For a little while nothing was said. Out of a clear sky the sun beat down upon the car and the brown sand of the narrow road. Many times the boy shot sidelong glances at the silent girl beside him, burning to ask questions about this husband who was never mentioned and who appeared to him to be something of a myth and a mystery. He didn't love Joan, because it had been mutually agreed that he shouldn't. But he held her in the sort of devoted affection which, when it exists between a boy and a girl, is very good and rare and even beautiful and puts them close to the angels.

Presently, catching one of these deeply concerned glances, she put her little shoulder against his shoulder in a sisterly way. "Go on, then, Harry," she said. "Ask me about it. I know you want to know."

And he did. Somehow he felt that he ought to know, that he had the right. After all he had stopped himself from loving her at her urgent request, and their friendship was the best thing that he had ever known. And he began with, "When did you do it?"

"Away back in history," she said, "or so it seems. It's really only a few months."

"A few months! But you can hardly have been with him any time."

"I have never really been with him," she said. She wanted him to know everything. Now that the wound was open again and Martin in possession of her once more, she felt that she must talk about it all to some one, and who could be better than Harry, who was so like a brother?

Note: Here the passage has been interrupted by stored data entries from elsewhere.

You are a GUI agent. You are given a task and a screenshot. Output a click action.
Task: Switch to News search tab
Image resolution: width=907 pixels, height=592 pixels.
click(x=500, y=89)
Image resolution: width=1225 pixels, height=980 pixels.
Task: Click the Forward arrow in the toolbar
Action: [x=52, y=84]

The boy couldn't believe that she meant what she implied but would have bitten off his tongue rather than put a direct question. "Is he such a rotter?" he asked instead.

"He's not a rotter. He's just Martin--generous, sensitive, dead straight and as reliable as a liner. You and he were made in twin molds."

He flushed with pleasure--but it was like meeting a new Joan, a serious, laughterless Joan, with an odd little quiver in her voice and tears behind her eyes. He felt a new sense of responsibility by being confided in. Older, too. It was queer--this sudden switch from thoughtless gaiety to something which was like illness in a house and which made Joan almost unrecognizable.

He began again. "But then--" and stopped.

"I'm the rotter," she said. "It's because of me that he's in Devon and I'm at Easthampton, that he's sailing with your cousin, and I'm playing the fool with Gilbert. I was a kid, Harry, and thought I might go on being a kid for a bit, and everything has gone wrong and all the blame is mine."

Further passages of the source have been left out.